Room : le monde entre quatre murs

Article publié le 17 mars 2016
Article publié le 17 mars 2016

Attention cet article n'est paru dans aucun groupe du magazine et n'a donc fait l'objet d'aucune relecture.

Le réalisateur irlandais Lenny Abrahamson fait mouche avec Room : l'histoire de la redécouverte du monde après un enlèvement et l'éloignement forcé du réel.

Joy Newsome a 24 ans et habite dans une chambre de 3 mètres carrés avec son fils Jack, âgé de 5 ans tout juste, qui n'a jamais rien vu d'autre que l'espace dans lequel il vit.
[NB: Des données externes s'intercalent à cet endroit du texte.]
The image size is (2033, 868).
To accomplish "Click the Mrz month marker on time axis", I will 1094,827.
Ce que l'on appelle une « chambre » est une pièce minuscule dans laquelle la jeune femme a été enfermée sept ans plus tôt par un homme surnommé Old Nick, qui continue à abuser d'elle et leur apporte à manger.
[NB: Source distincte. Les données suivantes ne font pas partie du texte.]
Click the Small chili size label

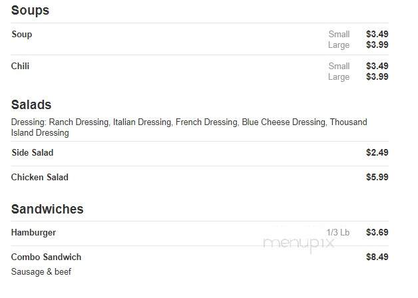[x=339, y=66]
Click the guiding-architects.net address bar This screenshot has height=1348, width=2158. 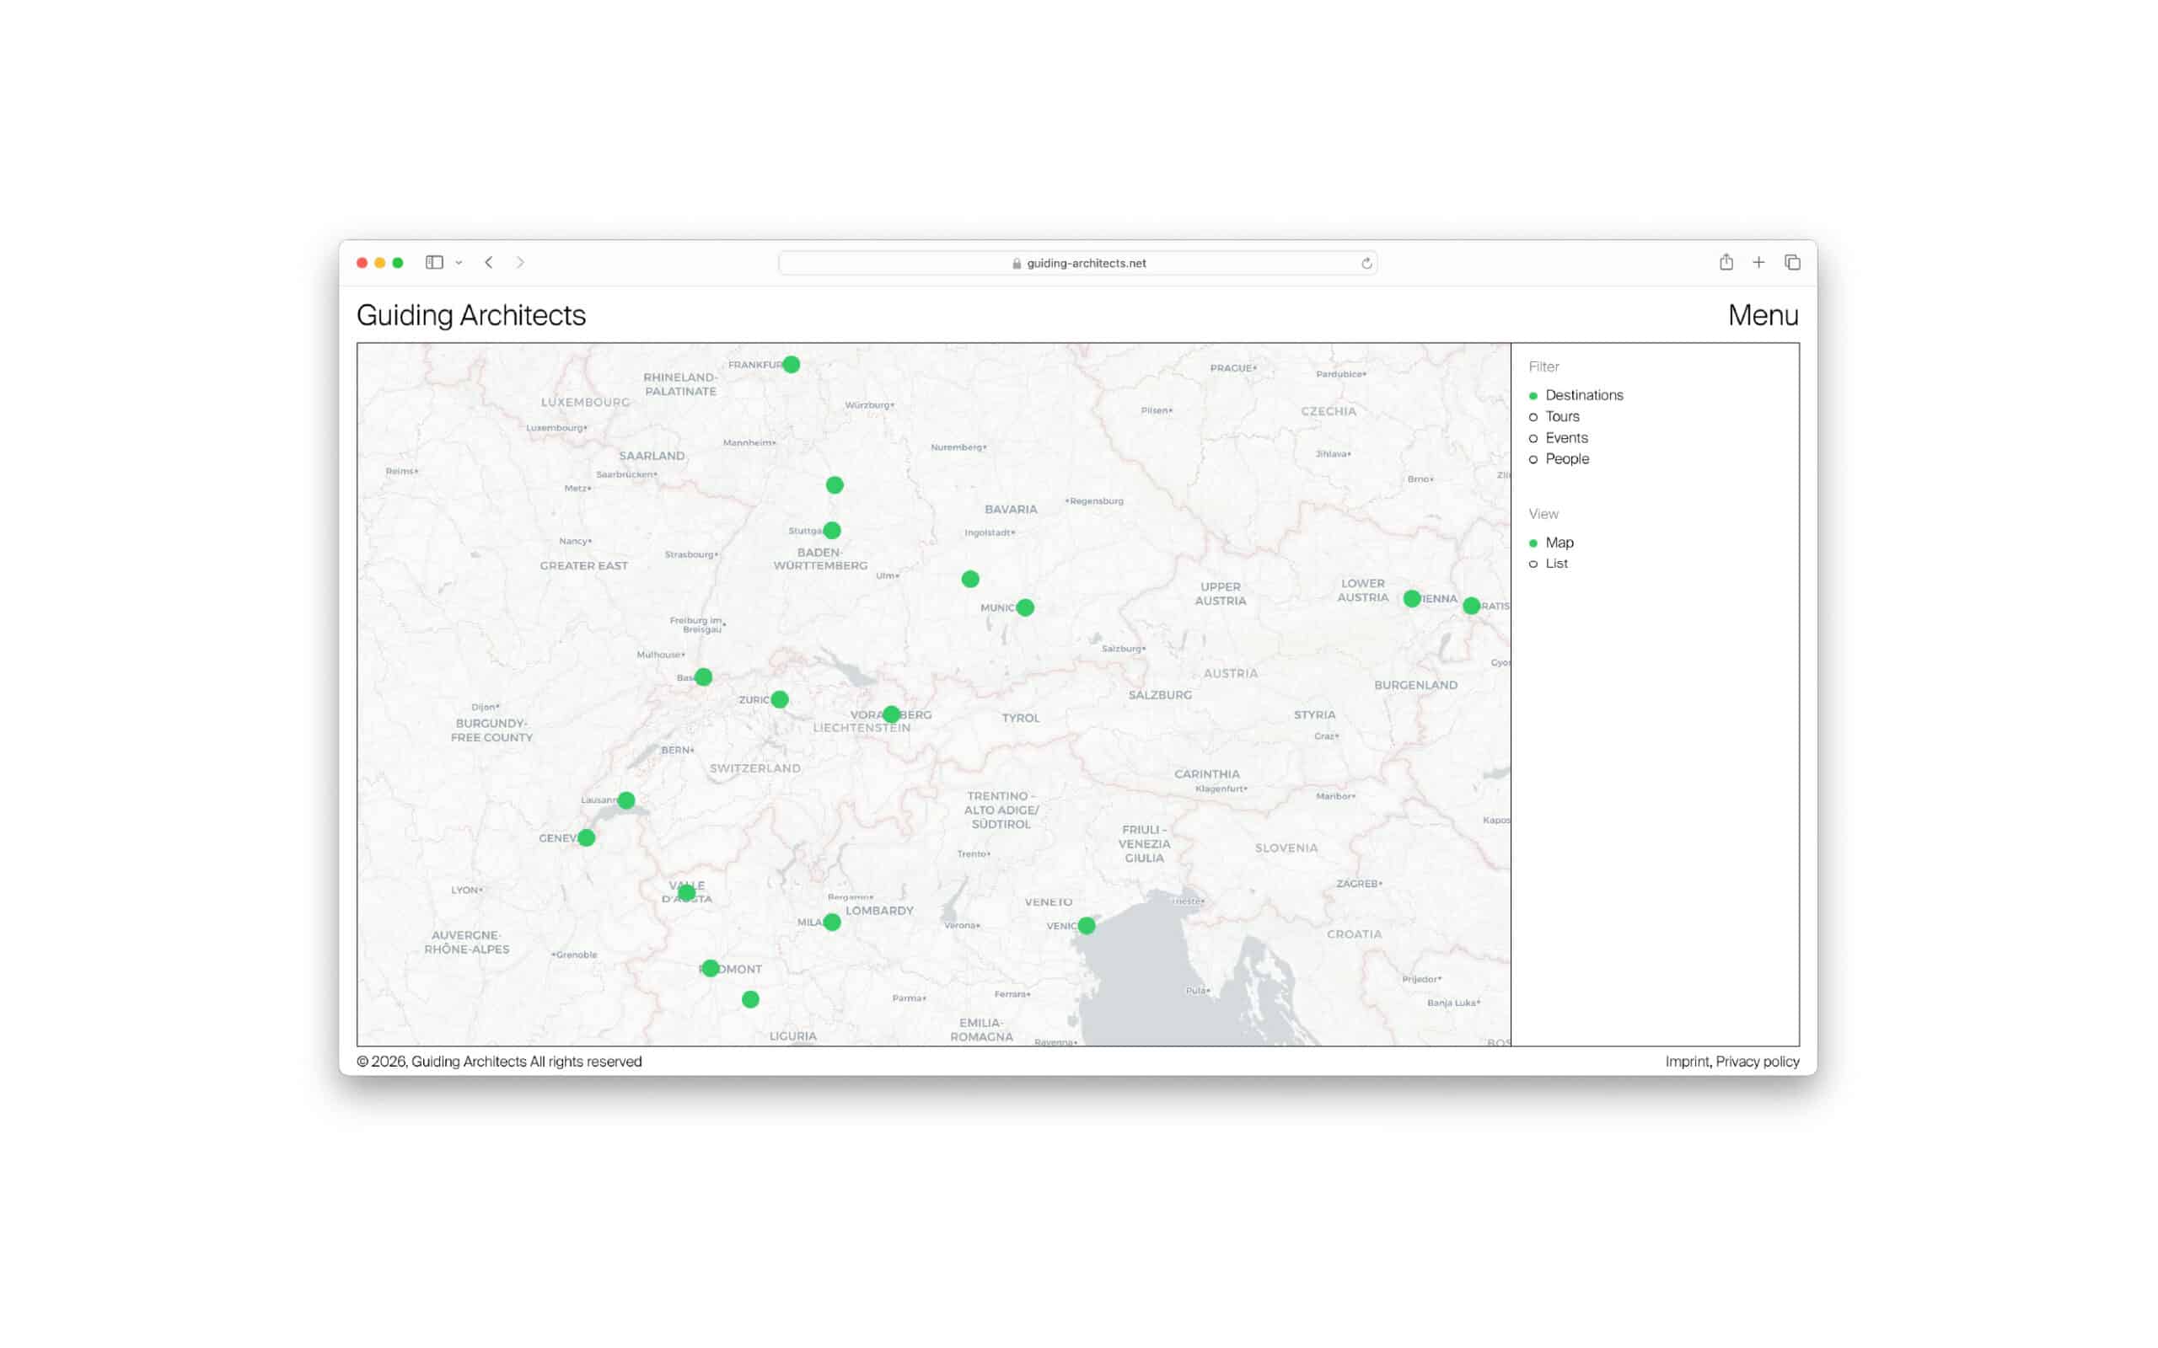(1077, 263)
Joy fait de la chambre un microcosmos acceptable dans laquelle chaque chose a un nom et où le temps est infini. Mais ce qu'elle veut par dessus tous, c'est libérer son enfant et revenir à la vie normale, elle élabore donc un plan pour réussir à les sauver.

Bande-annonce de Room.

Room/Le monde

Le monde fait d'arbres et de ciel que Joy ne pouvait plus voir apparaît alors comme un paradis accessible. Mais se réhabituer à des relations sociales normales n'est pas simple : mère et fils commencent une nouvelle vie.

Room est intéressant car il montre l'évolution d'un rapport délicat entre l'intérieur et l'extérieur qui reste présent malgré la fuite de la chambre. Au début, la pièce est leur seule réalité et le monde est une possibilité. Après leur libération, on assiste à un rétablissement de vieux équilibres, devenus obsolètes : les parents de Joy, son ancienne maison, rien n'est plus comme dans ses souvenirs.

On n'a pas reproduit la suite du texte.